Keywords: Assessment of Disability Related to Vision, contrast sensitivity, disc damage likelihood scale, glaucoma, Hodapp–Parrish–Anderson, quality of life, stereopsis, Visual Functioning Questionnaire-25


How to cite this article:
Pradeep N, Narayan S, Sujatha N, Thulaseedharan S, Sudha V. Relationship among standard vision tests, quality of life, and ability to do daily activities in patients with glaucoma. Kerala J Ophthalmol 2021;33:167-72

How to cite this URL:
Pradeep N, Narayan S, Sujatha N, Thulaseedharan S, Sudha V. Relationship among standard vision tests, quality of life, and ability to do daily activities in patients with glaucoma. Kerala J Ophthalmol [serial online] 2021 [cited 2021 Nov 30];33:167-72. Available from: http://www.kjophthal.com/text.asp?2021/33/2/167/324219




  Introduction Top


Glaucoma is a chronic progressive optic neuropathy characterized by loss of retinal nerve fiber layer, recognized clinically as loss of neuroretinal rim, and visual field defects.[1] For most patients, having sufficient vision to perform their daily activities is a high priority. Understanding this aspect of a disease is provided by tests evaluating quality of life (QoL).

Glaucoma may affect a patient's QoL in several ways such as the psychological effects arising from the fear of blindness leading to anxiety and depression, decreased visual field and ultimately visual acuity, the potential side effects of treatment, and the economic burden due to the cost of visits and therapy and loss of income because of absenteeism from work.

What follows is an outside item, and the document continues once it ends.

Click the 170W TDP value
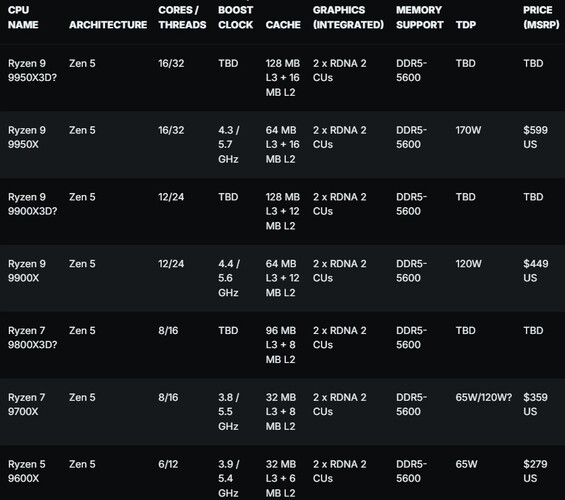This screenshot has height=500, width=565. (x=468, y=130)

The clinician performs a battery of tests to assess the structure of the optic disc and its function, correlates them, based on which he/she decides on the stage of severity of glaucoma, and advises treatment to prevent its progression. The ultimate goal of glaucoma management is the preservation of patient's visual function and QoL. This complicated clinical perspective is difficult for the patient to understand.

Indicating to a patient, a functional deficit in an activity of daily living would be expected to have a more powerful impact than commenting on a concern regarding intraocular pressure (IOP) or change in visual field. When patients understand their disease better, they take better care of themselves. The goal of the treatment of patients with glaucoma is to prevent disability or, if disability already exists, to repair the disability or at the least to prevent further disability from developing. Hence, the ultimate goal in the management of glaucoma is maintenance of QoL through preservation of vision. However, very often, this becomes secondary to assessment of IOP, visual field changes, and optic disc appearance.

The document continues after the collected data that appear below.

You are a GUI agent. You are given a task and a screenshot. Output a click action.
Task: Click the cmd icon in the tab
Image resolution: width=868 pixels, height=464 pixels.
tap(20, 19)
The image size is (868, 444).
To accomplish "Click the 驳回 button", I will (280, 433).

The National Eye Institute (NEI)–Visual Function Questionnaire (VFQ)-25 describes the patient's satisfaction with his/her visual function and how visual ability impacts his/her life.[2],[3] A better understanding of this NEI-VFQ-25 questionnaire can improve the patient–physician interaction.

The various tasks that are affected at various stages of the disease can also be objectively assessed by the Assessment of Disability Related to Vision (ADREV).[4] This performance-based assessment is also validated and easily reproducible.

Although each approach provides a unique and important perspective in understanding the lives of patients with glaucoma, studies that integrate all the three methods are very few and have not been done in India. The purpose of our study is to assess the strength of relationship between clinical, subjective, and objective measures of visual function in glaucoma. Hence, the current study aims to have a broader look on glaucoma and its treatment by assessing the QoL. It also helps plan our treatment strategies wisely, so that patients QoL is given equal importance along with the medical and surgical management.


  Materials and Methods Top


A cross-sectional observational study was done on 200 eyes of 100 patients with glaucoma who attended the glaucoma clinic of a tertiary institution in Kerala. The institutional ethics committee and institutional review board approved this study. The first 100 consecutive patients previously diagnosed and undergoing treatment for glaucoma were selected for the study.

Individuals with neurological or musculoskeletal problems that would influence their performance in different tests in the study, any medical condition that would preclude the subject from providing reliable or valid data, incisional eye surgery within the past 3 months, and visual impairment due to other causes were excluded from the study.

Each patient underwent a complete ophthalmic work up including history,best corrected visual acuity,slit lamp examination and a dilated fundus examination using an indirect ophthalmoscope.They also underwent a complete glaucoma workup including Goldmann applanation tonometry,gonioscopy,optic disc and retinal nerve fibre layer evaluation using 90 D lens by slitlamp biomicroscopy.

Patients were categorized on the basis of disc damage likelihood scale (DDLS)[5] and modified Hodapp–Parrish–Anderson (HPA) criteria[6] into three groups:

  1. Group 1: Early (early glaucomatous loss (MD < 6DB) with DDLS Stage 1–4 in both eyes)
  2. Group 2: Moderate (moderate glaucomatous loss with DDLS Stage 1–4/5–7 in better eye and 5–7/8–10 in worst eye)
  3. Group 3: Advanced (advanced glaucomatous loss with DDLS Stage 8–10 in both eyes).


Standard methods of visual function testing including visual acuity, stereopsis using stereo fly test, visual field testing using Humphrey's field analyzer, and contrast sensitivity using Pelli Robson chart were done.

A validated Malayalam translation of the NEI-VFQ-25 was explained to the patients, and their response was recorded. All questions in NEI-VFQ-25, except two (related to parameter “driving”), were included in this study. The total score of VFQ-25 was calculated according to the guidelines in NEI-VFQ-25 scoring algorithm. Patients were also assessed for the performance of daily activities using ADREV.

Tasks included in ADREV are performed by the patient in the following order.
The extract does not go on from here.